• _EXERCISE DIRECTIONS_: Repeat only the lines from the one containing "Given: Follow the WordPress footer link" to the final line below, exactly as they read, and leave every picture out.

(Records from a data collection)
################

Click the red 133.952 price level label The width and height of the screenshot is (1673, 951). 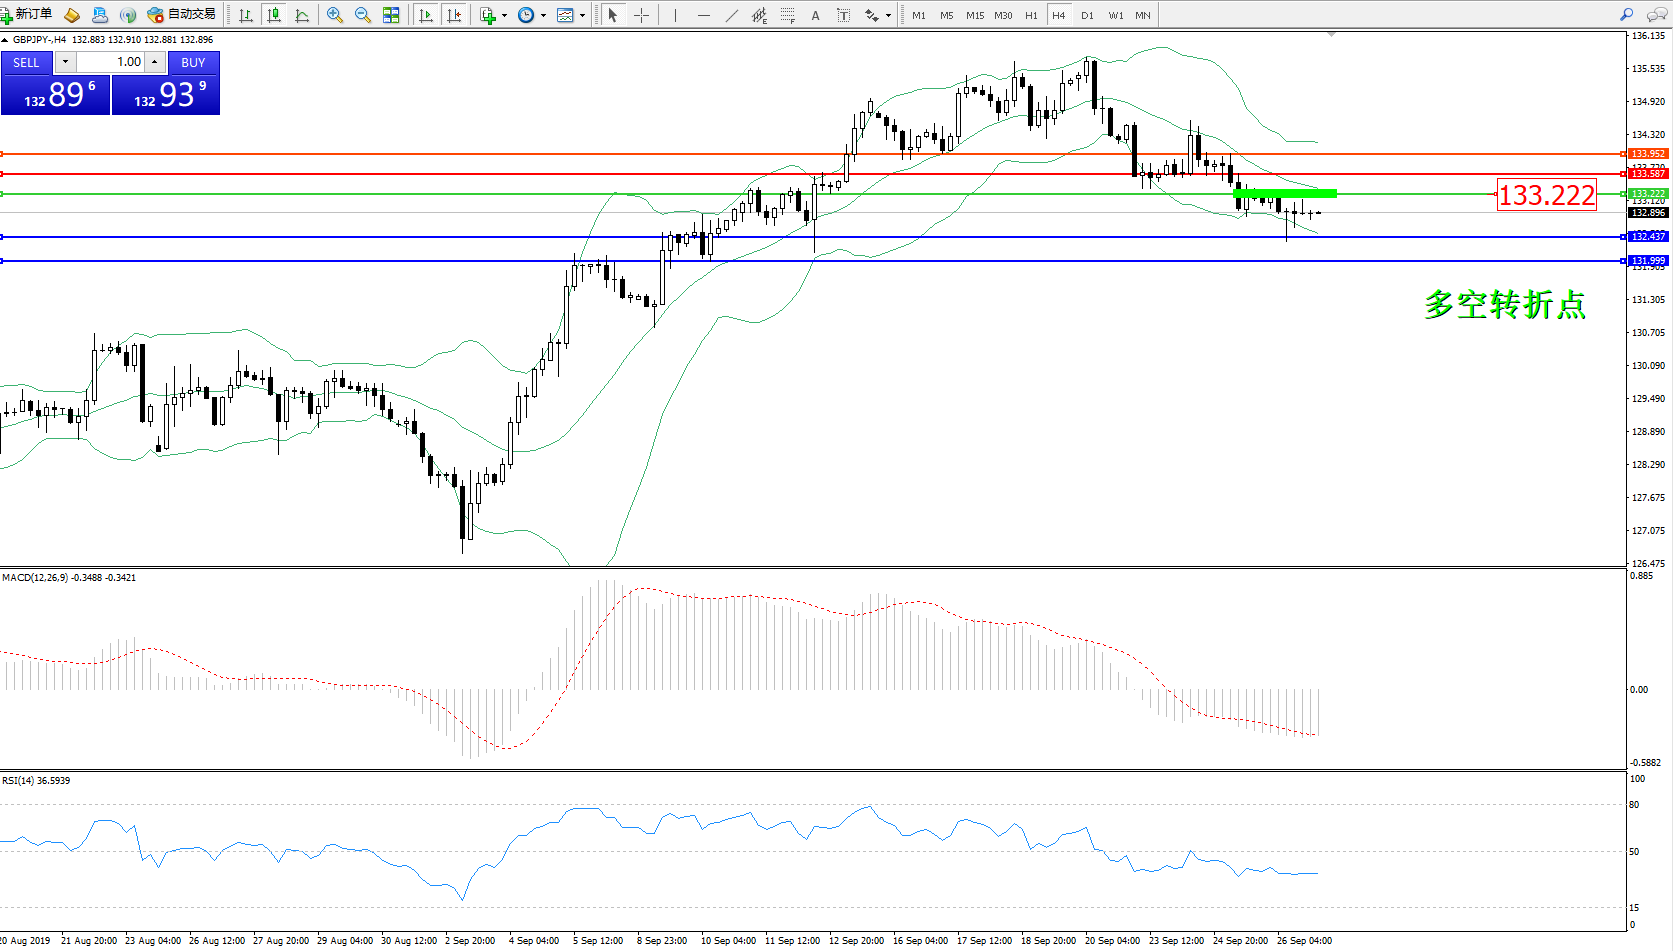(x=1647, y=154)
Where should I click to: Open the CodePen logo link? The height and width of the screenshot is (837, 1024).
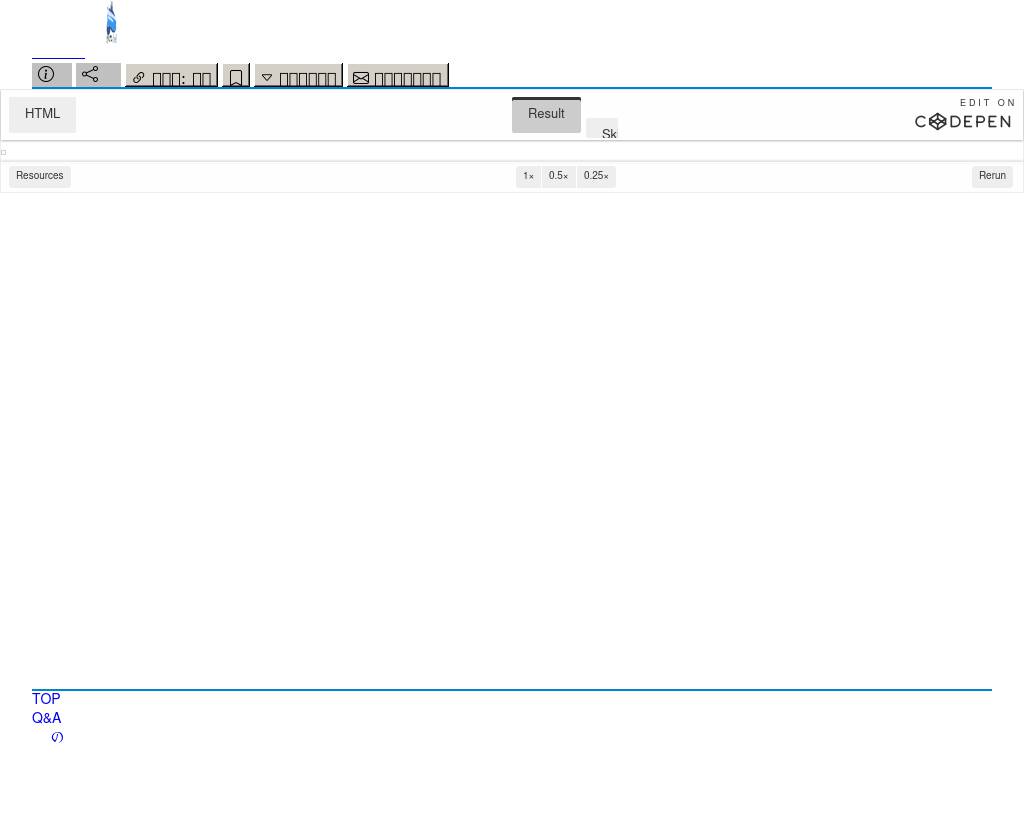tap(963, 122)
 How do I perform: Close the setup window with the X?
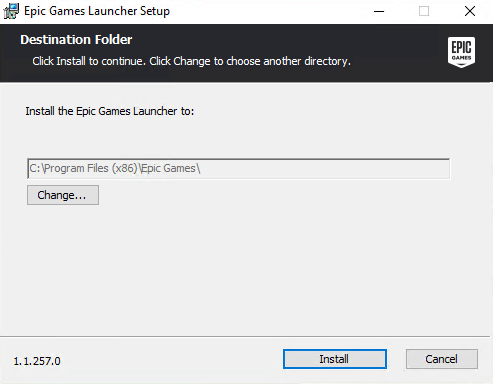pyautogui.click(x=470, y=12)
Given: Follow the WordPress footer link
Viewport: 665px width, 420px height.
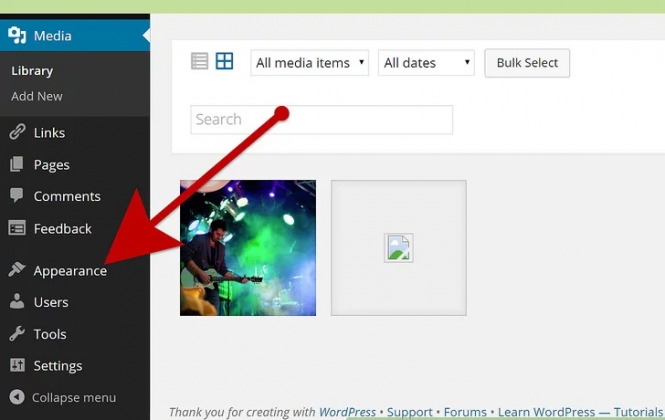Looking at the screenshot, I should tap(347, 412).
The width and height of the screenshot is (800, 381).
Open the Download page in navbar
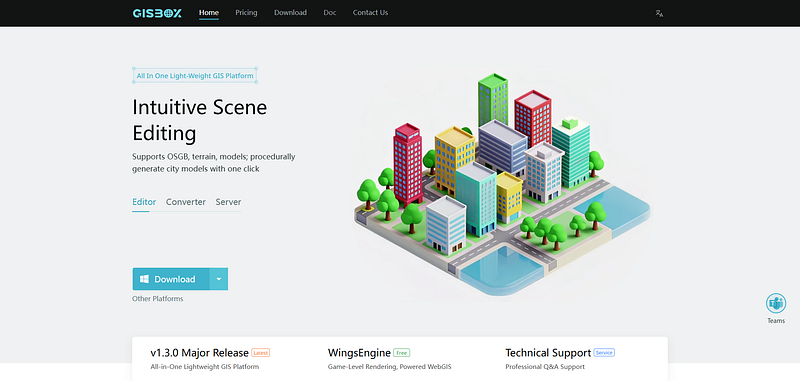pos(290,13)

################

• _WRITTEN RESPONSE_:
Given: Follow the WordPress footer link
Viewport: 665px width, 420px height.
Looking at the screenshot, I should tap(347, 412).
The width and height of the screenshot is (800, 381).
Open the Download page in navbar
pos(290,13)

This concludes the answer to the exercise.